We accomplish this by using the outcome yield rate of production contracts as this measure — an effective and important characteristic for investors to know. As producers continue to interact with the system, their reputation will continue to update based on their contractual outcomes and expected future capability as determined by Arbiters.
On to the actual implementation. Divine is conceptually rooted in the concepts described by a paper entitled The Beta Reputation System published back in 2002. The paper justifies the usage of the beta probability density function in constructing a reputation system that integrates prior information with new evidence as it develops. Beta distributions are commonly used in learning algorithms that are based on Bayesian inference.
Further, we developed a perspective on the nature of evidence within the system that was very loosely inspired by the REGRET reputation model (expounded further in the thesis). Specifically, we use the concepts of direct experience and witness information and apply them to our decentralised protocol, where direct experience corresponds to contractual outcomes and witness information corresponds to staked arbits and is discounted on the basis of the determined credibility (closely related to the amount of arbits staked).
So, we start each producer with a default “score” represented by a 2-vector
(alpha, beta) = (1, 1) which we’ll call the belief vector. These parameters for a beta distribution correspond to “complete uncertainty”, or a prior expectation that all outcomes are equally likely. As statistics are gathered through the system, other choices for priors will be more supportable, but this is good where there is a lack of information.
As evidence is acquired, it is integrated into the belief vector. Naïvely, and typically, one could simply sum the vectors; however, this would be based on the assumption that a single constant true value exists. Since we cannot discount the possibility of oscillating behaviour by producers attempting to maximise their profits by purposefully behaving poorly when their reputation is high, we assume sub-market production rates indicate exploitation and erase some prior positive evidence in that producer’s belief vector. In addition, we make updates more sensitive to negative evidence, meaning that a producer that attempts to exploit by underproducing (i.e. stealing) is punished asymmetrically compared to the build up of reputation.
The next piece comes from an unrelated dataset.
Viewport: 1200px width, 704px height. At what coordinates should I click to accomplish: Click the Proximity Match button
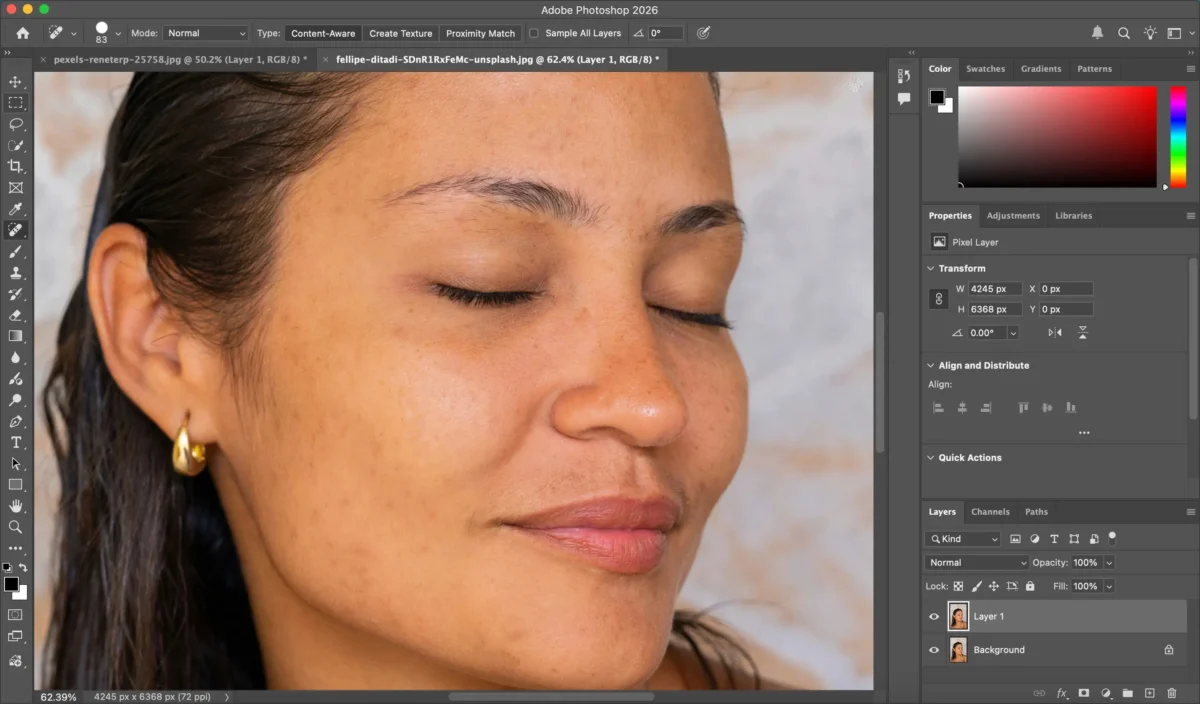click(x=480, y=32)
Here’s a simplified version of the reputation update process.
y := "production efficiency" (output / input) 0 <= y <= 2
w := "weight" (standardised value of evidence in arbits)
Update(alpha, beta, y, w) => (alpha + w(2y - 1), beta + w(2-y))
We further incorporate other factors — such as a “fading memories” — in order to further prevent abuse by those with established reputation, but that’s outside of the scope of today.
So, to wrap up, we’ve essentially created a “centralised” reputation mechanism— via the blockchain protocol — that avoids many of the problems inherent in typical P2P reputation systems and defines a system-wide objective scoring for the investment risk associated with remote producers… all without the need for a central authority!